:: Records for this exercise
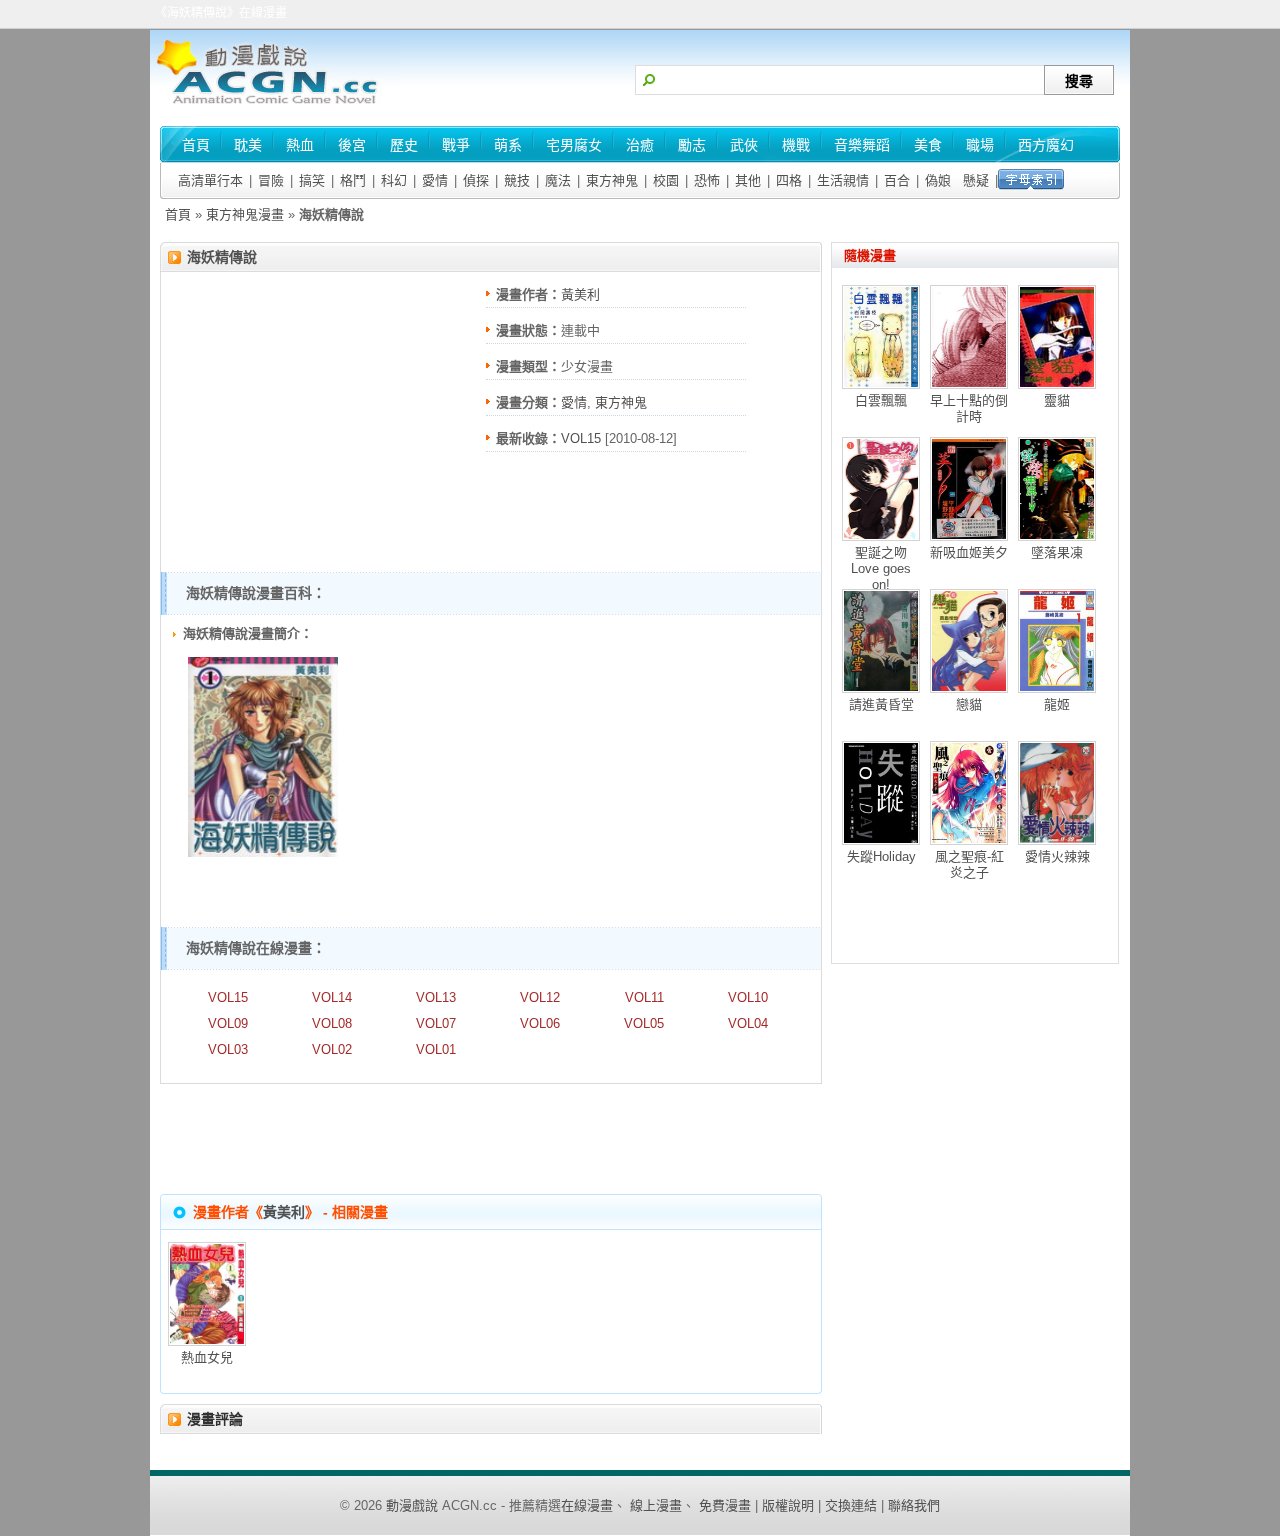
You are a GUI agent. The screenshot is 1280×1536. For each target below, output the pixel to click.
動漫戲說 (412, 1505)
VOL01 (436, 1049)
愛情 (435, 180)
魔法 (558, 180)
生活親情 (843, 180)
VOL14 (332, 997)
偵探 (476, 180)
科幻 (394, 180)
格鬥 (353, 180)
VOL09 (228, 1023)
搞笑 (312, 180)
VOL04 (748, 1023)
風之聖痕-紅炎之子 (969, 864)
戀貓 (969, 704)
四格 (789, 180)
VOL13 (436, 997)
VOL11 (644, 997)
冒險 (271, 180)
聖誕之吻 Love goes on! (881, 568)
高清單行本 (210, 180)
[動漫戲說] (275, 105)
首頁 (178, 214)
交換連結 (851, 1505)
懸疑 (976, 180)
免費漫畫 (725, 1505)
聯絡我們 (914, 1505)
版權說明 (788, 1505)
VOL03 (228, 1049)
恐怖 (707, 180)
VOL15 (581, 438)
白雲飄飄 (881, 400)
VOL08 (332, 1023)
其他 (748, 180)
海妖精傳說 (222, 257)
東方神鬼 (612, 180)
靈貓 (1057, 400)
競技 (517, 180)
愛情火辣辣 (1057, 856)
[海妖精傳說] (263, 852)
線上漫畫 (656, 1505)
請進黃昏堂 (881, 704)
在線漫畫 (587, 1505)
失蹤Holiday (881, 856)
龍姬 (1057, 704)
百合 (897, 180)
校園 (666, 180)
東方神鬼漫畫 (245, 214)
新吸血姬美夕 (969, 552)
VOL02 (332, 1049)
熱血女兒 (207, 1357)
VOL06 (540, 1023)
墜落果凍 (1057, 552)
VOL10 (748, 997)
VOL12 (540, 997)
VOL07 (436, 1023)
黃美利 (580, 294)
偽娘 (938, 180)
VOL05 (644, 1023)
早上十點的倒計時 (969, 408)
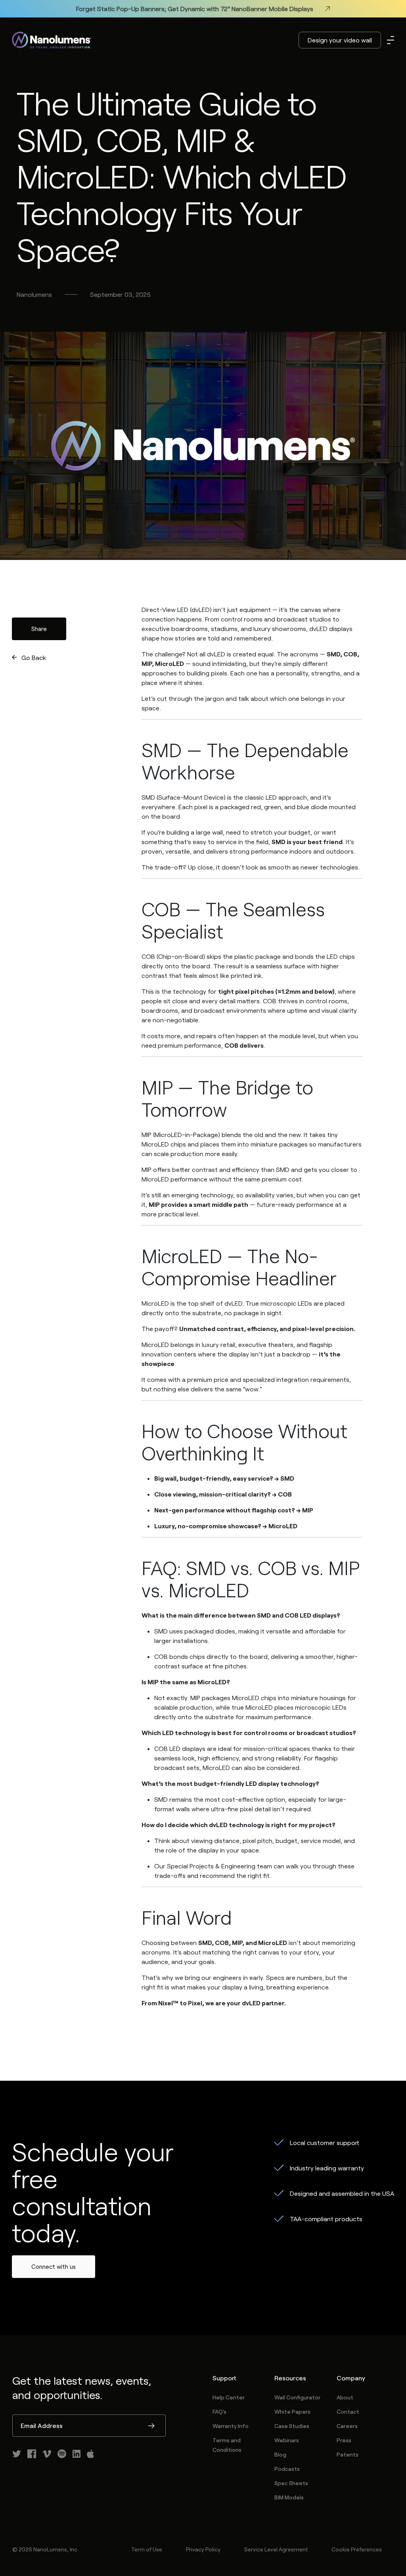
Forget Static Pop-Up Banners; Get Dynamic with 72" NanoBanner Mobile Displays (194, 8)
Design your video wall (340, 40)
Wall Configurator (297, 2397)
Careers (347, 2425)
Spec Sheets (291, 2483)
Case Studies (291, 2425)
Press (344, 2440)
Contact (348, 2411)
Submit (151, 2426)
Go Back (33, 657)
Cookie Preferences (356, 2549)
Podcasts (287, 2468)
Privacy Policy (203, 2549)
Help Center (229, 2397)
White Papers (292, 2411)
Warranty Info (231, 2425)
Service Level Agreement (276, 2549)
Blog (280, 2454)
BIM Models (289, 2497)
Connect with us (53, 2266)
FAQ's (219, 2411)
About (345, 2397)
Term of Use (146, 2549)
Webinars (286, 2440)
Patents (347, 2454)
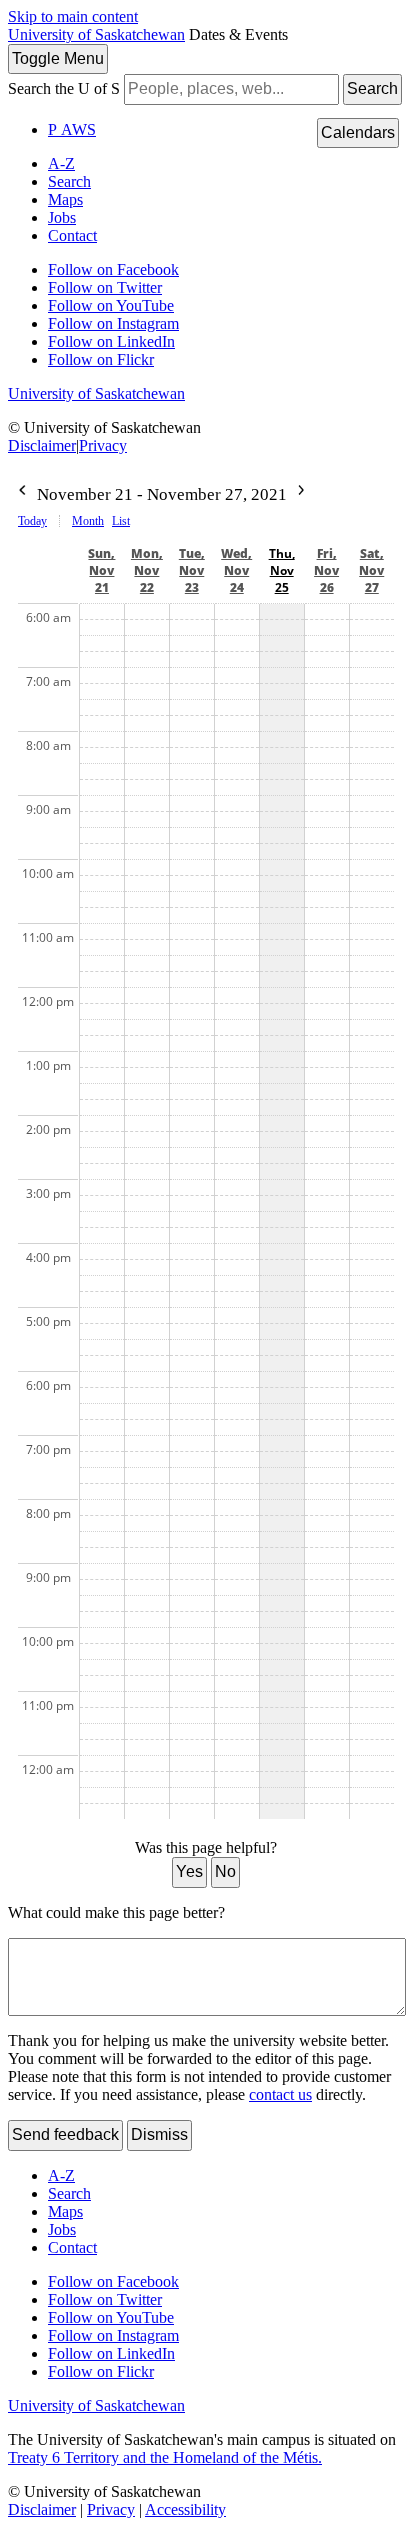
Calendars (358, 132)
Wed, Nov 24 (236, 570)
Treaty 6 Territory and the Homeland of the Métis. (165, 2457)
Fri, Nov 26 (326, 570)
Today (32, 521)
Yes (189, 1871)
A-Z (61, 163)
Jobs (62, 217)
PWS (72, 129)
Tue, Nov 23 (192, 570)
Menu (58, 58)
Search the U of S (64, 88)
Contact (72, 235)
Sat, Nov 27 (371, 570)
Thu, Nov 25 (282, 570)
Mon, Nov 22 (147, 570)
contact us (280, 2094)
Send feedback (65, 2134)
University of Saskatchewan (96, 34)
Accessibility (185, 2509)
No (225, 1871)
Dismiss (159, 2134)
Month (88, 521)
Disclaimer (42, 445)
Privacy (103, 445)
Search (372, 88)
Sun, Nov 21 (101, 570)
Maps (65, 199)
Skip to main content (73, 16)
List (121, 521)
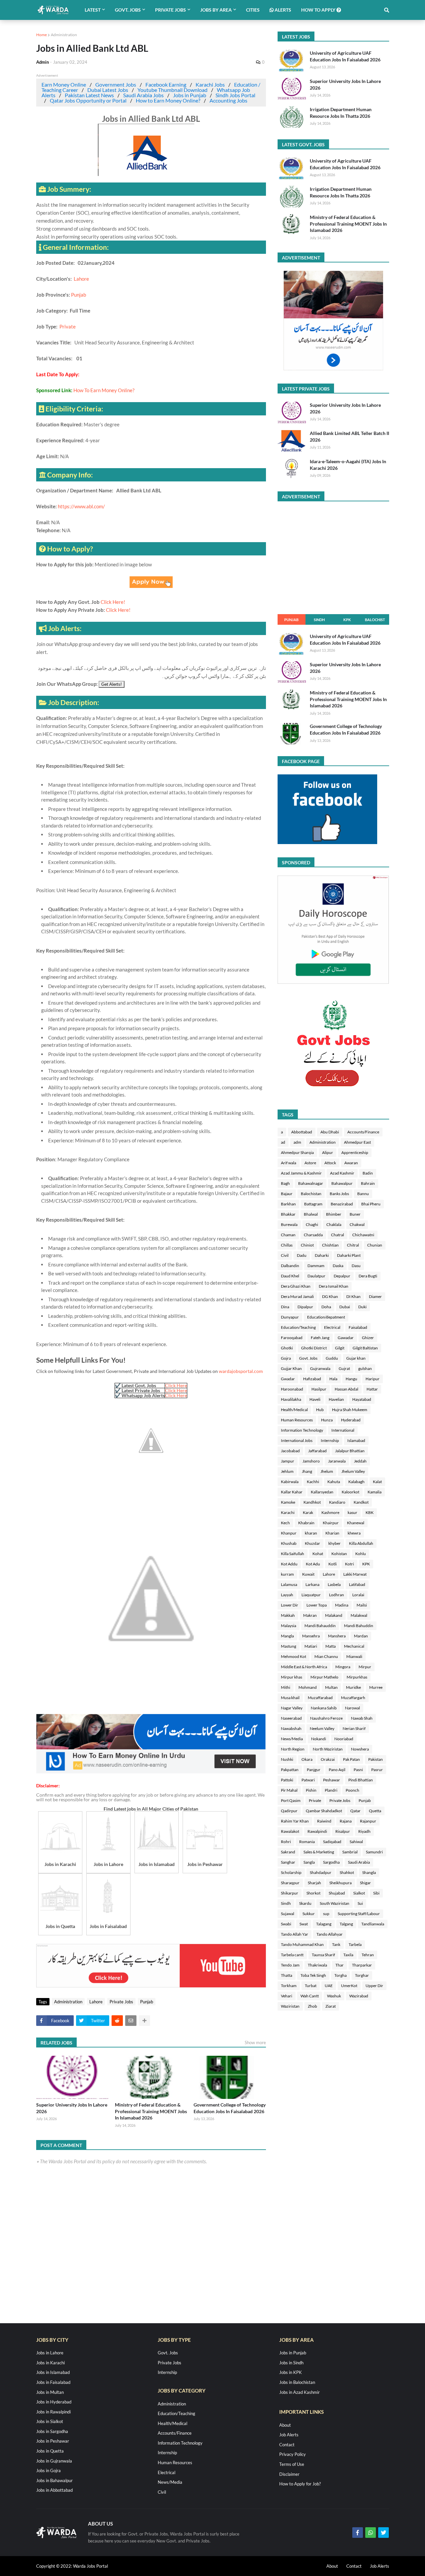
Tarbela (355, 1944)
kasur (352, 1512)
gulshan (365, 1368)
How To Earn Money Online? (103, 390)
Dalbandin (290, 1265)
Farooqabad (291, 1337)
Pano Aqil (337, 1769)
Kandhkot (312, 1502)
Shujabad (337, 1893)
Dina (285, 1306)
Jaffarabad (317, 1450)
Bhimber (333, 1214)
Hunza (327, 1419)
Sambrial (350, 1851)
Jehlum (287, 1471)
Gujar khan (356, 1358)
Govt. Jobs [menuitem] (128, 10)
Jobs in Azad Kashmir (299, 2392)
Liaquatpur (311, 1594)
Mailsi (362, 1605)
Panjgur (313, 1769)
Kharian (332, 1533)
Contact (287, 2444)
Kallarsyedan (322, 1491)
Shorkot (313, 1893)
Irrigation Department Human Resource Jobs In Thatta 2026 (341, 113)
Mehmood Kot (293, 1656)
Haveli (314, 1399)
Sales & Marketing (318, 1851)
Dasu (356, 1265)
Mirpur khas (291, 1677)
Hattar (372, 1389)
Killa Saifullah (292, 1553)
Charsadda (313, 1234)
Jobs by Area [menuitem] (216, 10)
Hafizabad (312, 1378)
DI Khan (353, 1296)
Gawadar (346, 1337)
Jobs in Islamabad (53, 2372)
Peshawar (331, 1779)
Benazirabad (342, 1203)
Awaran (351, 1162)
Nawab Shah (362, 1718)
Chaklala (333, 1224)
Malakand (333, 1615)
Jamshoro (311, 1461)
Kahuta (333, 1481)
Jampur (287, 1461)
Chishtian (330, 1245)
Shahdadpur (320, 1872)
::::
What needs to be done.
Output each record above exactly; omit the images.

Exercise output.
You are a GUI agent. The screenshot is 1280×1536. For each target below, output the pixel to click.
動漫戲說 (412, 1505)
VOL01 (436, 1049)
愛情 (435, 180)
魔法 (558, 180)
生活親情 (843, 180)
VOL14 (332, 997)
偵探 (476, 180)
科幻 (394, 180)
格鬥 (353, 180)
VOL09 (228, 1023)
搞笑 (312, 180)
VOL04 (748, 1023)
風之聖痕-紅炎之子 (969, 864)
戀貓 (969, 704)
四格 (789, 180)
VOL13 (436, 997)
VOL11 (644, 997)
冒險 (271, 180)
聖誕之吻 Love goes on! (881, 568)
高清單行本 (210, 180)
[動漫戲說] (275, 105)
首頁 (178, 214)
交換連結 (851, 1505)
懸疑 (976, 180)
免費漫畫 (725, 1505)
聯絡我們 (914, 1505)
版權說明 (788, 1505)
VOL03 (228, 1049)
恐怖 (707, 180)
VOL15 (581, 438)
白雲飄飄 (881, 400)
VOL08 (332, 1023)
其他 (748, 180)
海妖精傳說 (222, 257)
東方神鬼 (612, 180)
靈貓 (1057, 400)
競技 (517, 180)
愛情火辣辣 (1057, 856)
[海妖精傳說] (263, 852)
線上漫畫 (656, 1505)
請進黃昏堂 (881, 704)
在線漫畫 (587, 1505)
失蹤Holiday (881, 856)
龍姬 (1057, 704)
百合 (897, 180)
校園 (666, 180)
東方神鬼漫畫 (245, 214)
新吸血姬美夕 (969, 552)
VOL02 (332, 1049)
熱血女兒 (207, 1357)
VOL06 (540, 1023)
墜落果凍 (1057, 552)
VOL10 (748, 997)
VOL12 (540, 997)
VOL07 (436, 1023)
黃美利 (580, 294)
偽娘 (938, 180)
VOL05 (644, 1023)
早上十點的倒計時 (969, 408)
Forget Static Pop-Up Banners; Get Dynamic with 72" NanoBanner Mobile Displays (194, 8)
Design your video wall (340, 40)
Wall Configurator (297, 2397)
Careers (347, 2425)
Spec Sheets (291, 2483)
Case Studies (291, 2425)
Press (344, 2440)
Contact (348, 2411)
Submit (151, 2426)
Go Back (33, 657)
Cookie Preferences (356, 2549)
Podcasts (287, 2468)
Privacy Policy (203, 2549)
Help Center (229, 2397)
White Papers (292, 2411)
Warranty Info (231, 2425)
Service Level Agreement (276, 2549)
Blog (280, 2454)
BIM Models (289, 2497)
Connect with us (53, 2266)
FAQ's (219, 2411)
About (345, 2397)
Term of Use (146, 2549)
Webinars (286, 2440)
Patents (347, 2454)
Calendars (358, 132)
Wed, Nov 24 (236, 570)
Treaty 6 Territory and the Homeland of the Métis. (165, 2457)
Fri, Nov 26 (326, 570)
Today (32, 521)
Yes (189, 1871)
A-Z (61, 163)
Jobs (62, 217)
PWS (72, 129)
Tue, Nov 23 (192, 570)
Menu (58, 58)
Search the U of S (64, 88)
Contact (72, 235)
Sat, Nov 27 (371, 570)
Thu, Nov 25 (282, 570)
Mon, Nov 22 (147, 570)
contact us (280, 2094)
Send feedback (65, 2134)
University of Saskatchewan (96, 34)
Accessibility (185, 2509)
No (225, 1871)
Dismiss (159, 2134)
Month (88, 521)
Disclaimer (42, 445)
Privacy (103, 445)
Search (372, 88)
Sun, Nov 21 (101, 570)
Maps (65, 199)
Skip to main content (73, 16)
List (121, 521)
Tarbela (355, 1944)
kasur (352, 1512)
gulshan (365, 1368)
How To Earn Money Online? (103, 390)
Dalbandin (290, 1265)
Farooqabad (291, 1337)
Pano Aqil (337, 1769)
Kandhkot (312, 1502)
Shujabad (337, 1893)
Dina (285, 1306)
Jaffarabad (317, 1450)
Bhimber (333, 1214)
Hunza (327, 1419)
Sambrial (350, 1851)
Jehlum (287, 1471)
Gujar khan (356, 1358)
Govt. Jobs [menuitem] (128, 10)
Jobs in Azad Kashmir (299, 2392)
Liaquatpur (311, 1594)
Mailsi (362, 1605)
Panjgur (313, 1769)
Kharian (332, 1533)
Contact (287, 2444)
Kallarsyedan (322, 1491)
Shorkot (313, 1893)
Irrigation Department Human Resource Jobs In Thatta 2026 (341, 113)
Mehmood Kot (293, 1656)
Haveli (314, 1399)
Sales & Marketing (318, 1851)
Dasu (356, 1265)
Mirpur khas (291, 1677)
Hattar (372, 1389)
Killa Saifullah (292, 1553)
Charsadda (313, 1234)
Jobs by Area [menuitem] (216, 10)
Hafizabad (312, 1378)
DI Khan (353, 1296)
Gawadar (346, 1337)
Jobs in Islamabad (53, 2372)
Peshawar (331, 1779)
Benazirabad (342, 1203)
Awaran (351, 1162)
Nawab Shah (362, 1718)
Chaklala (333, 1224)
Malakand (333, 1615)
Jamshoro (311, 1461)
Kahuta (333, 1481)
Jampur (287, 1461)
Chishtian (330, 1245)
Shahdadpur (320, 1872)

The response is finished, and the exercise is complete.